Drug resistant TB on the agenda
THE Ministry of Health and Médecins Sans Frontières/Doctors Without Borders (MSF) will bring together international and local experts in a consultative workshop to discuss the public health response to the combined drug-resistant tuberculosis (DR-TB) and HIV/AIDS crisis in the southern African Region next week.
The aim of the conference starting on October 28, ending on 30th of the same month, is to find practical solutions for Swaziland and the region.
MSF Information Officer Lungile Dlamini said the workshop was an opportunity for regional and local journalists to meet international experts in the TB-HIV field and talk to people living with TB-HIV infection as well as the medical staff who are caring for them.

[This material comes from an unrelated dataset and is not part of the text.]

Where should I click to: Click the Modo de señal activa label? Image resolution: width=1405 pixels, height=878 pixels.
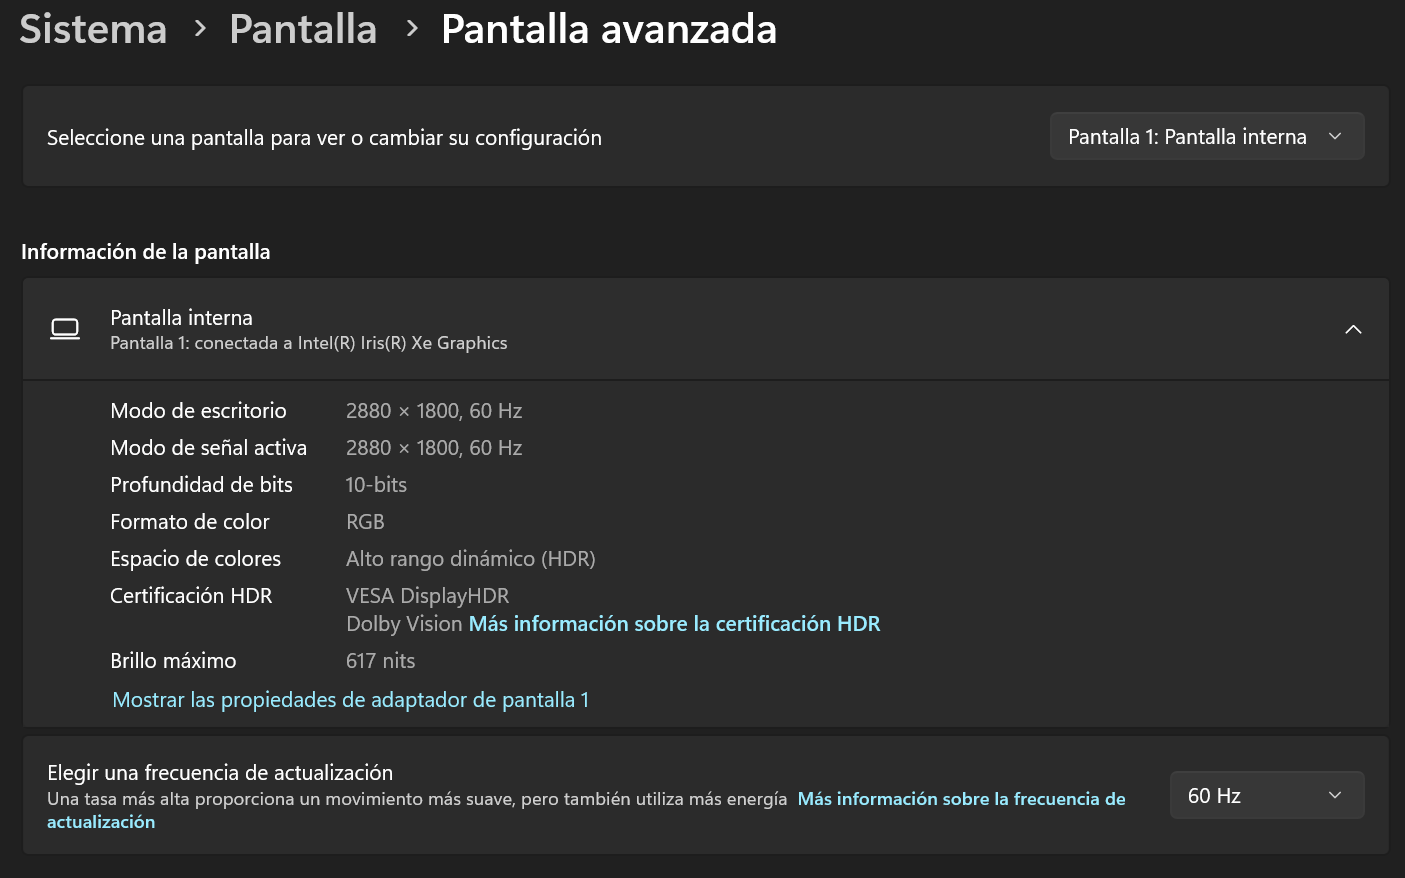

The workshop is expected to be officially opened by Prime Minister Dr. Barnabas Sibusiso Dlamini, whilst many officials will also be in attendance.
Speakers will include Dr. Mario Raviglione, Director, Stop TB Department, World Health Organisation (WHO) who has had more than 150 articles published in influential health journals and books including TB chapters in the last three editions of Harrison’s Principles of Internal Medicine.
Also on the list is Anthony David Harries, Senior Advisor at the International Union Against Tuberculosis and Lung Disease in France and an honorary professor at the London School of Hygiene and Tropical Medicine in the UK.
Alan Whiteside who is Director of Health Economics and HIV/AIDS Research Division at the University of Natal will also be a speaker and many others.
Dlamini said the ministry of health and Medicens Sans Frontières teams working in the country had faced numerous challenges in the implementation of a decentralised model of care, suitable to rural settings affected by high drug resistant (DR) TB and HIV prevalence.
“These difficulties call for more innovative solutions that will benefit the majority of TB and HIV patients in need of treatment, adapted to the Swaziland reality; highest HIV prevalence and TB notification rate in the world, limited number of medical doctors and other health care workers, inconsistent HIV and DR TB drug supply, limited capacity for (DR) TB diagnostic, etc.”